I’m sure each one of us has a list of similar exasperations and disappointments about life these past weeks as regular routines have had to be revised and special plans altered or completely scrapped.
As we look at today’s gospel from St. Matthew, we find the disciples are also in the grasp of circumstances beyond their control, carried along by a current of events they don’t fully understand, trying their best to come to grips with each new unimaginable thing that was unfolding before their eyes without becoming overwhelmed.
Yet in the midst of everything they couldn’t do, Jesus asks the disciples to do something for him and with him. In the Garden of Gethsemane he asks them to keep watch and pray.
Jesus knows they will abandon him when the armed party comes to arrest him in a few hours. He knows Peter will deny him three times. He is aware of their weakness, frailty and limitations. They won’ save him from the authorities who were intent on putting him to death, nor will they accompany him to Calvary and the cross.
But what Jesus does ask of them is fairly simple and straightforward, and perhaps seems from some perspective even trivial and inconsequential in the face of everything going on—to keep watch with him and pray. But it isn’t trivial or inconsequential because it is Jesus who asked. Jesus who knows and loves his disciples best, Jesus who knows and understands significance of the situation and seemingly random events even though it strikes the disciples as chaos. If Jesus asks it be done it is for the benefit and blessing of all.
As we enter this Holy Week of 2020, Jesus is asking something similar of us—to watch and pray with him. We can’t have our regular Holy Week services, nor will we be gathering for our usual Easter breakfast and service next Sunday. Personally, our daily routines, to say nothing of our Easter plans are all changed. The trips to places we’d usually go and visits with people we’d normally see are all on hold. And it is fair and reasonable to grieve these unwanted and unexpected upheavals.
But in the midst of everything we don’t like and don’t understand, Jesus has asked us to watch and pray with him—we’ve been given something to do. Something of value and importance, of benefit and blessing for us and those around us near and far.
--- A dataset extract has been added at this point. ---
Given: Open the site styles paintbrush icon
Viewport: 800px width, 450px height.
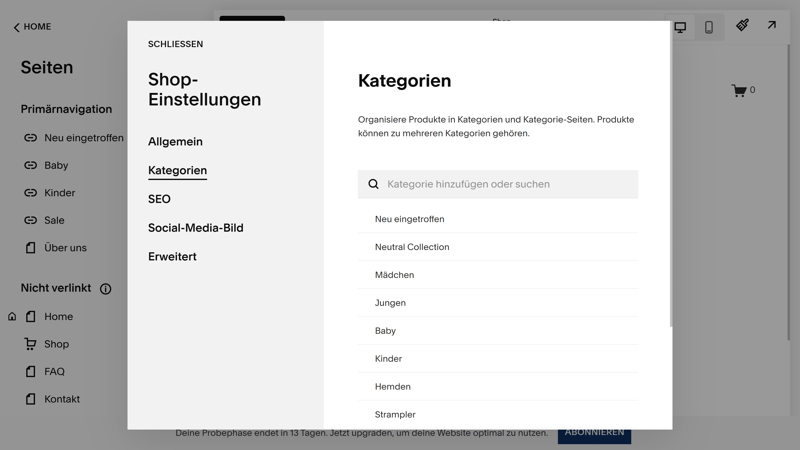Looking at the screenshot, I should 742,25.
It requires no special services, no technological marvels, no travelling, no careful plans.
Just the intentional decision to accept Jesus’ request to take some of this time and spend it with him.
Waiting and watching wasn’t what the disciples had in mind in the garden but it was what Jesus asked of them. Waiting and watching isn’t necessarily what we had in mind for this Holy Week, but it is what Jesus has invited us to do—which when you think about it more of a gift than a duty. That in the midst of all the tumult and turmoil Christ has invited us to be with him.
Read again the gospel lessons for today or other Scripture and allow the Holy Spirit to point out to you what it is you need to hear. Be quiet, be present in the moment—let go of the regrets of the past or anxieties for the future; the stories, statistics and speculations from the news; the reports and rumours from others—and just be with Christ in prayer. It doesn’t have to be an hour, but even a few intentional, deliberate minutes away with him throughout this week, to bring your requests to him and also to hear from him again of his love for you and presence with you.